Assignment 3, due Feb 7

Part of the homework for 22C:122/55:132, Spring 2003
by Douglas W. Jones
THE UNIVERSITY OF IOWA Department of Computer Science

Always, on every assignment, please write your name legibly as it appears on your University ID and on the class list!

  1. Consider this tiny little program:
    	int A, B, C, D;
    	    A = input 1
    	    B = input 2
                D = C
    	    C = 0
    	    while B != 0
    	        if odd(B)
    	            C = C + A
                    A = A << 1
                    B = B >> 1

    In context, input 1 and input 2 are external sources of data, perhaps the outputs of other registers in the system that are global to the current context, while the contents of the C register are observed by the outside world. This problem originated in a context where input 1 and input 2 were the outputs of two analog to digital converters, and the C register was the input to a digital to analog converter.

    Part a) Using the methodology covered in the notes for lecture 5, and work out, the register-transfer and combinational logic for this machine. To keep things organized, stick to this visual layout:

                  X           Y      ...      W
              ____|____   ____|____       ____|____  inputs and
             |_________| |_________| ... |_________| registers
                --|----|------|-----------|---|---   network to distribute
                --|----|------|--|--------|---|---   register values
                     | |         | |      |     |
      boolean     combinational logic for the various
      outputs     expressions you need to evaluate
      to control <--| |      |    |          |
      unit       <----|------     |          |
                ------|-----------|----------|----   network to distribute
                |-|---------|---|----------|------   values of expressions
              __|_|_|__   __|___|__       _|_|_|_|_ 
              \_______/   \_______/  ...  \_______/  multiplexors
                  |           |               |
                  X           Y      ...      W      outputs and feedback
                                                     to inputs of registers

    The above format is presented in a very general form. One-input multiplexors can be simplified to nothing, and some of the combinational elements are trivial. If a register's value is used in only one place, careful layout will allow that register's output to cross directly over the distribution networks to reach its place of use.

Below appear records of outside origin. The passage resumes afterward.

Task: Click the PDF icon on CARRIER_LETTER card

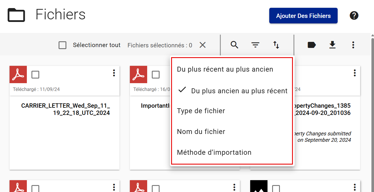Action: pyautogui.click(x=18, y=74)
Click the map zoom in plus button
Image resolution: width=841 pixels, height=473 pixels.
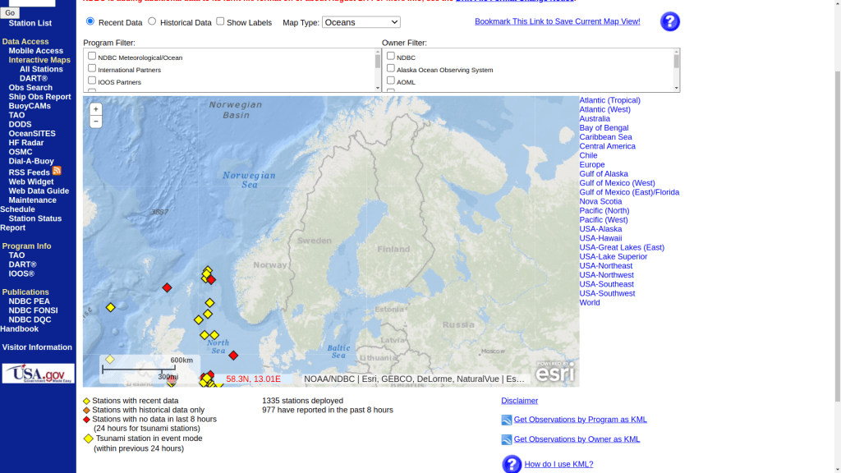(96, 109)
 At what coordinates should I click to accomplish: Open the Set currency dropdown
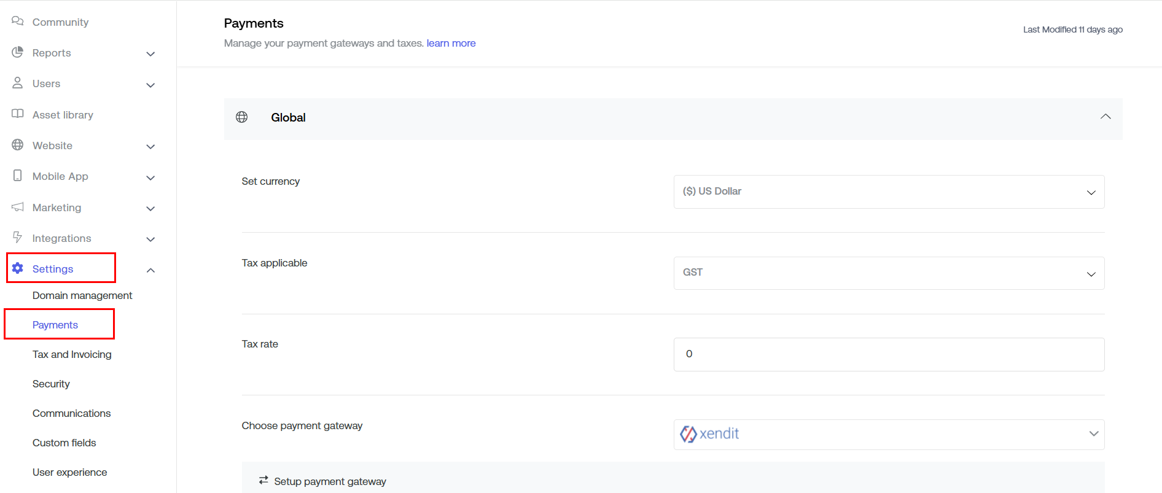click(888, 192)
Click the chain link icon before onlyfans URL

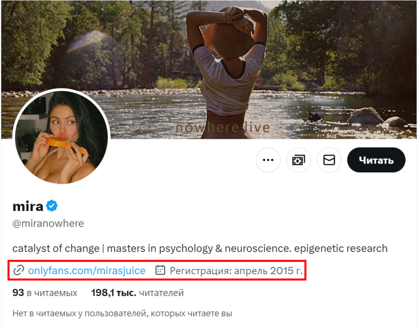[x=19, y=270]
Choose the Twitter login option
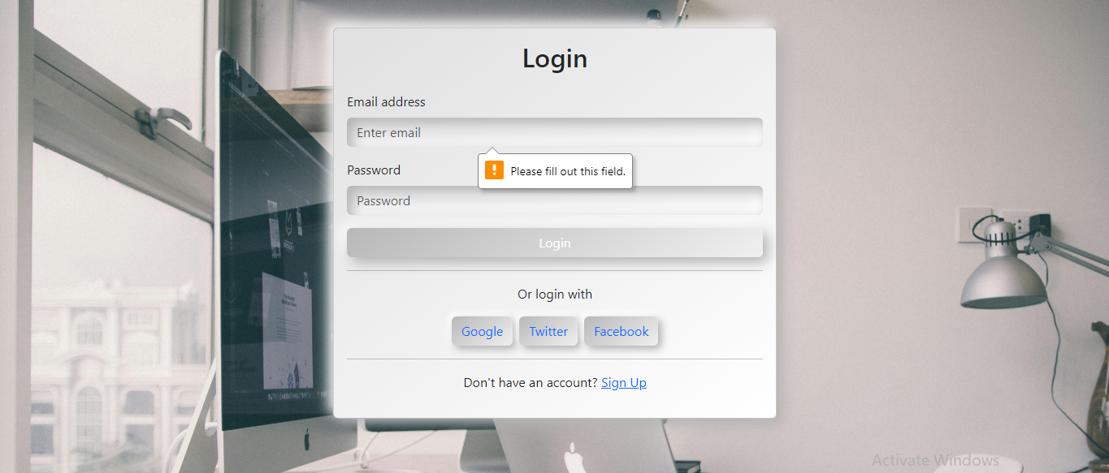This screenshot has height=473, width=1109. click(x=548, y=331)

    Part b) In terms of your answer to part a, determine what register transfers in the original algorithm can be carried out in parallel. Give annotated code for the algorithm that clearly indicates this parallelism by, for example, blocking each group of parallelizable statements in a parbegin-parend block. Assume in doing this that all flipflops are edge triggered.

    Part c) Use your answer to part b to construct the state table and output table for a Moore control unit for your register transfer system from part a that will make it execute the program. Keep things symbolic as much as possible, making the connection between your state table and the original clear. For example, label the boolean outputs of your register transfer system with the textual expressions they represent and use these expressions as labels on the appropriate input columns of the state table.

  2. What does the function in problem 1 do?

  3. If your logic has a gate delay of 10 nanoseconds per nand gate, the input data has a precision of 12 bits, and carry propagation in the adder is done using a 4-way balanced tree, estimate:

    Part a) The maximum clock rate for this circuit.

    Part b) The worst-case (slowest) number of iterations per second of the outer loop.

    (If the analog data is audio data, we need at least 40,000 iterations per second to meet the usual standards of the high-fidelity audio marketplace.)